Data items:
— Start —

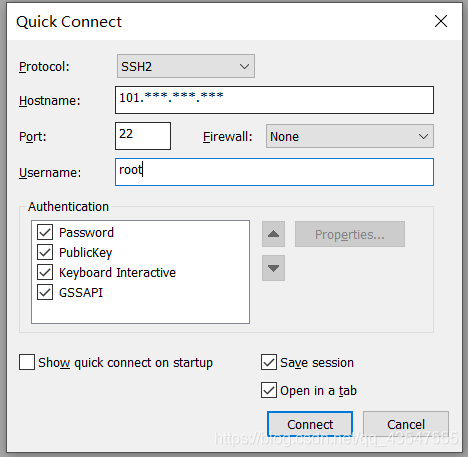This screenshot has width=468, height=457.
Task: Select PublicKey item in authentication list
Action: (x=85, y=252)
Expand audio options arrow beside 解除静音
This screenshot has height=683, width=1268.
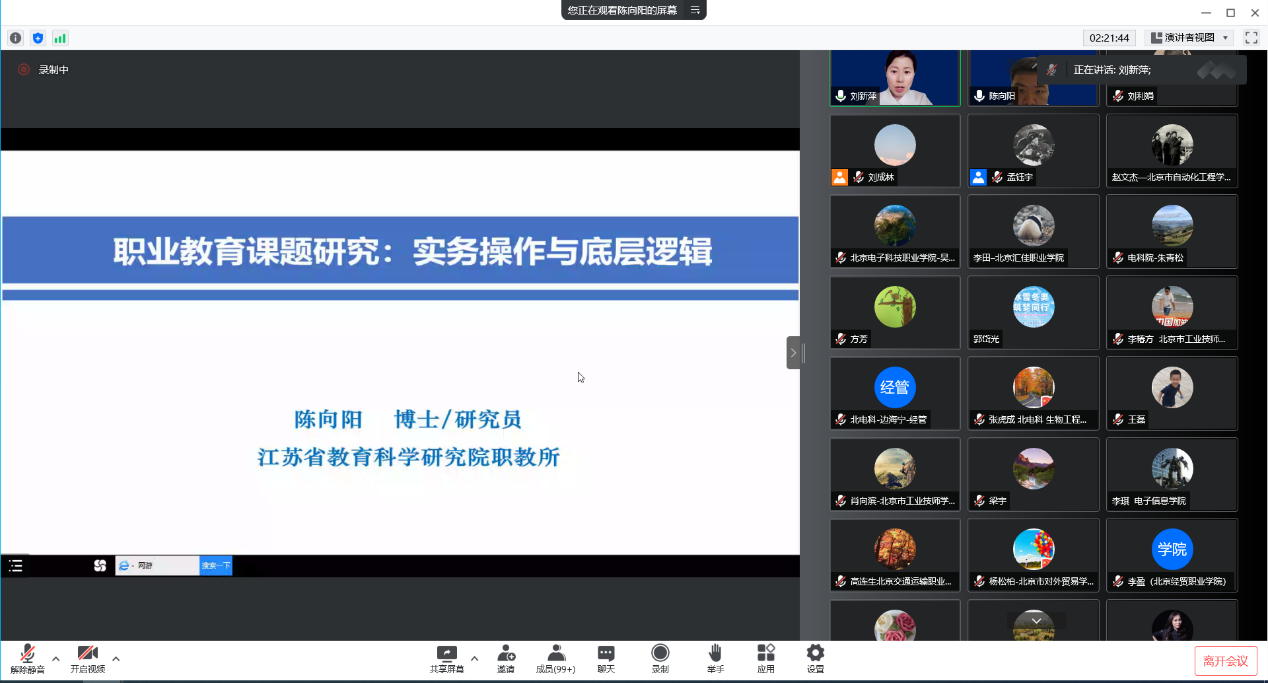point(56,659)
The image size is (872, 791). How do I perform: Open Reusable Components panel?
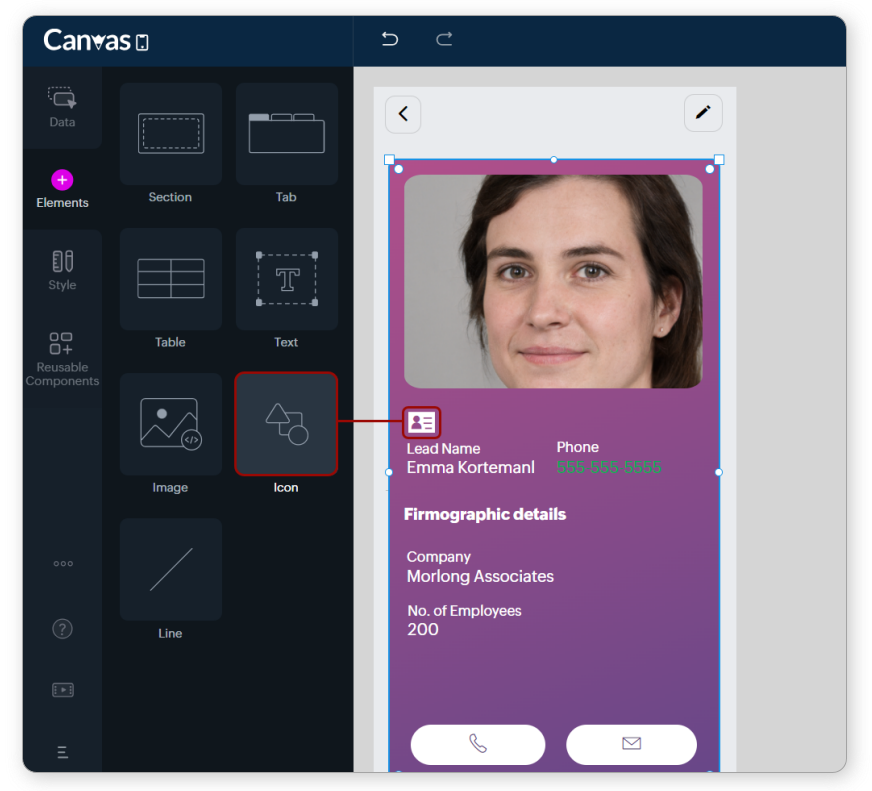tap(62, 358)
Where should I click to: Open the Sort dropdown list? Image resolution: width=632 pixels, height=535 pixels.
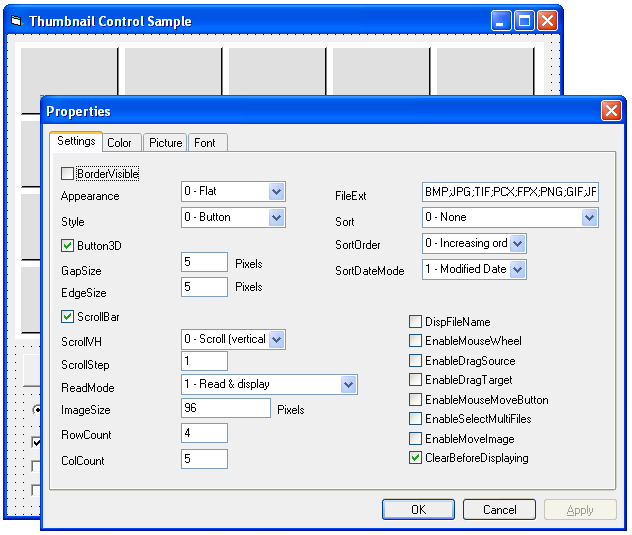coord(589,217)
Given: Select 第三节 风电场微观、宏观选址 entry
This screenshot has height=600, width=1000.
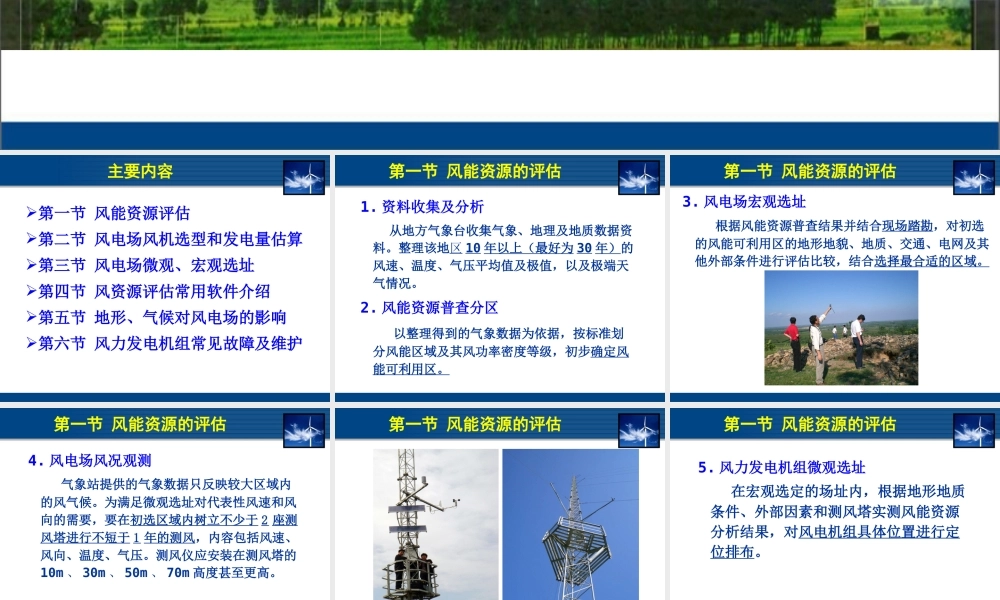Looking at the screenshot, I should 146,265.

— End —

• [WHAT IS NEEDED] Copy the text of every record above word for word, leaving out the pictures.

• [ANSWER TO THE PROBLEM]
This screenshot has width=468, height=457.
Task: Select PublicKey item in authentication list
Action: (x=85, y=252)
Expand audio options arrow beside 解除静音
This screenshot has height=683, width=1268.
point(56,659)
The image size is (872, 791). How do I perform: Open Reusable Components panel?
tap(62, 358)
Where should I click to: Open the Sort dropdown list? Image resolution: width=632 pixels, height=535 pixels.
coord(589,217)
Given: Select 第三节 风电场微观、宏观选址 entry
This screenshot has height=600, width=1000.
Looking at the screenshot, I should 146,265.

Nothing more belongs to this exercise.